Submission Deadline: December 31, 2014

Guest editors

  • T. C. Melewar, Middlesex University London, UK
  • Rossella C. Gambetti, Università Cattolica del Sacro Cuore, Italy
  • Kelly D. Martin, Colorado State University, USA


Given the competitive intensity in today’s business climate, superior firm performance is increasingly reliant on the firm’s ability to manage critical intangible assets (i.e., corporate identity, corporate brand, and corporate reputation). Ethical management of intangible assets must balance traditional business objectives such as profit maximization and value creation with hetero-referred business objectives such as maximizing stakeholder value and satisfying broader market and social expectations. We believe that significant research opportunities exist regarding how ethical management of intangible assets may be nurtured through firm embodiment of societal and participatory orientations. Progressive “ethicalization” (Balmer, Fukukawa, & Gray, 2007) of intangible asset management involves efforts to include stakeholders in processes and structures related to corporate identity, corporate brand, and corporate reputation. Research findings that illuminate these activities are desperately needed to guide companies’ ethical management efforts, and to better orient such strategies and actions toward maximizing returns (Sen, Bhattacharya, & Korschun, 2006; Du, Bhattacharya, & Sen, 2010).

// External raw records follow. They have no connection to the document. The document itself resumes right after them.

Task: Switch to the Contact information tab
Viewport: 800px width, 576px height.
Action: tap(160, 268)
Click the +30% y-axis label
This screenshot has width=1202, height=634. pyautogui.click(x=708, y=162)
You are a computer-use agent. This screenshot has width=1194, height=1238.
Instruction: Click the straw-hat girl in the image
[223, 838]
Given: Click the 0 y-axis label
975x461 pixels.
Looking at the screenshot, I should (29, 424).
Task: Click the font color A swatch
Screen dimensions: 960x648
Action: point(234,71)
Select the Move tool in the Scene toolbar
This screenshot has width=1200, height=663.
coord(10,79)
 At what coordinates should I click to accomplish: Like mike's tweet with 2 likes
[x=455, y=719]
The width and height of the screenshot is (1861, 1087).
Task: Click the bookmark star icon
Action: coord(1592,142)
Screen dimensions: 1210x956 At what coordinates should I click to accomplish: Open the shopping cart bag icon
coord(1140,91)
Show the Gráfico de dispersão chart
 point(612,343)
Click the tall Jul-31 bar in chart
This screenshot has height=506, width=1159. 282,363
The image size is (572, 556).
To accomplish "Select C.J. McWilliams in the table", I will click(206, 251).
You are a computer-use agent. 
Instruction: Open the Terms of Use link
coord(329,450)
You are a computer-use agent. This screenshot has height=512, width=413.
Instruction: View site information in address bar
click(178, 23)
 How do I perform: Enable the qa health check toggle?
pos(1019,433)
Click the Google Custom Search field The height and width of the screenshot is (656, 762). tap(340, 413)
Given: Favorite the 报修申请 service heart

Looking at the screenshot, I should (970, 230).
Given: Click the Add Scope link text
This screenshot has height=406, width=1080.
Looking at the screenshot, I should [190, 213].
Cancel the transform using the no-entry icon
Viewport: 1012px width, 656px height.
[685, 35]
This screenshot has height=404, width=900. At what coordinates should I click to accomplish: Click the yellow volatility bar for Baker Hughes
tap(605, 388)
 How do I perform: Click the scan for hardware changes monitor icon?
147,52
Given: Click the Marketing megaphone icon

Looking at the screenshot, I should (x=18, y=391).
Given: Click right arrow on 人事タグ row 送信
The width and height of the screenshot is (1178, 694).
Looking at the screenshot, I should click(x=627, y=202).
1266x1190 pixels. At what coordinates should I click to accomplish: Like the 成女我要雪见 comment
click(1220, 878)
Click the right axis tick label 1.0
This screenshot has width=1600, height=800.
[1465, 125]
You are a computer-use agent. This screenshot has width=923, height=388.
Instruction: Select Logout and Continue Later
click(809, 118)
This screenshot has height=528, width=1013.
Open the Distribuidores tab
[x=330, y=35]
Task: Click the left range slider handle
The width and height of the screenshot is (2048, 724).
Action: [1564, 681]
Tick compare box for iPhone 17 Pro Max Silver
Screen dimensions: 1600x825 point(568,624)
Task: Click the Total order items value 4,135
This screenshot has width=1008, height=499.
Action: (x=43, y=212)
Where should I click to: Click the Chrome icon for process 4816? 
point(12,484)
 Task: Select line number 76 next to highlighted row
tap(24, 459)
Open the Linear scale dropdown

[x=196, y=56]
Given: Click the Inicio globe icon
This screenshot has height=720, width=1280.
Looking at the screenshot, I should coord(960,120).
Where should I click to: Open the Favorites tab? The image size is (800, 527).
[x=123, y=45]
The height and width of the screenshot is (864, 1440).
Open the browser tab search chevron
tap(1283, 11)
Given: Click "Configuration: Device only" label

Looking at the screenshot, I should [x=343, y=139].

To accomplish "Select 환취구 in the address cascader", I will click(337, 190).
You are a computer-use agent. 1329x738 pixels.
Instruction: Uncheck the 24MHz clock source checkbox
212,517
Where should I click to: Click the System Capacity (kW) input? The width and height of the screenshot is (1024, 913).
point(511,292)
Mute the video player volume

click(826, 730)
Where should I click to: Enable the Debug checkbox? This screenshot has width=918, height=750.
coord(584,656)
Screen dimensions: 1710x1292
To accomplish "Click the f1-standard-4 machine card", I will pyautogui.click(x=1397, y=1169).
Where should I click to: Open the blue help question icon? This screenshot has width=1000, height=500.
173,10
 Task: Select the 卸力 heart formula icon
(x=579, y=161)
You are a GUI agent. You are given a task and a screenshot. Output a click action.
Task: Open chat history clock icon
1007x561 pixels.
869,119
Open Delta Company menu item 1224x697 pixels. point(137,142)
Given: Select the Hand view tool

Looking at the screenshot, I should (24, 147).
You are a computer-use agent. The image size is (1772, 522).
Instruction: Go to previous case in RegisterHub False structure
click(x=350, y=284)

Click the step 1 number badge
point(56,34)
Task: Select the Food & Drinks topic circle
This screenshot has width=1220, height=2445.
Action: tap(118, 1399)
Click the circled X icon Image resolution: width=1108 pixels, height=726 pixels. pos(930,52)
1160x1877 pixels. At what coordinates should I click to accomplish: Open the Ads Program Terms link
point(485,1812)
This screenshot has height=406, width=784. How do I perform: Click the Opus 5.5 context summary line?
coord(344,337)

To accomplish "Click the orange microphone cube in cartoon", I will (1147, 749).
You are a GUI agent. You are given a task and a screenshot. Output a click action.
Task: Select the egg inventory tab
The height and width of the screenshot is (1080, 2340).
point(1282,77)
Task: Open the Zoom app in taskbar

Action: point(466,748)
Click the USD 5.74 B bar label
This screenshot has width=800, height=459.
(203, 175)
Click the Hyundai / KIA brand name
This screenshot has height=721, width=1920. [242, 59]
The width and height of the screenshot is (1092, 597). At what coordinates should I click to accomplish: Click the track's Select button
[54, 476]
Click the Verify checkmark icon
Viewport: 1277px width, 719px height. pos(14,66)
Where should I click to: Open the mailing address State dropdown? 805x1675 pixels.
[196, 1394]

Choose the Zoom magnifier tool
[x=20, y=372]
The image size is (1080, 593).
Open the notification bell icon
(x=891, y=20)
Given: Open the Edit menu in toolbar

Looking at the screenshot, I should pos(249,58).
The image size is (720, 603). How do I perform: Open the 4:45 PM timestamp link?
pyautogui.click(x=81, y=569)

Recent studies on intangible assets management suggest that a shift from corporate-focused to stakeholder-centric corporate governance can boost competitive advantage (Balmer & Greyser, 2002; Hatch & Schultz, 2009). This extends the notion that corporate intangibles do not emanate solely from the firm, but rather they emerge from ongoing exchange between the firm and its stakeholders shaping mission, vision, goals, and objectives (Bhattacharya, Korschun, & Sen, 2009). In this view, corporate intangible assets embody a bilateral social contract of reciprocal commitment between the firm and its stakeholders (Hatch & Schultz, 2010; Cornelissen, Christensen, & Kinuthia 2012). This social contract underpins the pursuit of a dynamic balance between what the firm has promised and the desires of its stakeholders. Moreover, this suggests a “societal view” of intangible assets (Melewar, Gotsi, & Andriopoulos, 2012), the ethical management of which allows the firm to become fully integrated in its environment and to better respond to stakeholders’ expectations (Palazzo & Basu, 2007; Vallaster, Lindgreen, & Maon, 2012). Aligned with this view, intangible assets create a co-construction platform enabling the firm and its stakeholders to jointly design future goals and objectives (Biraghi & Gambetti, 2013).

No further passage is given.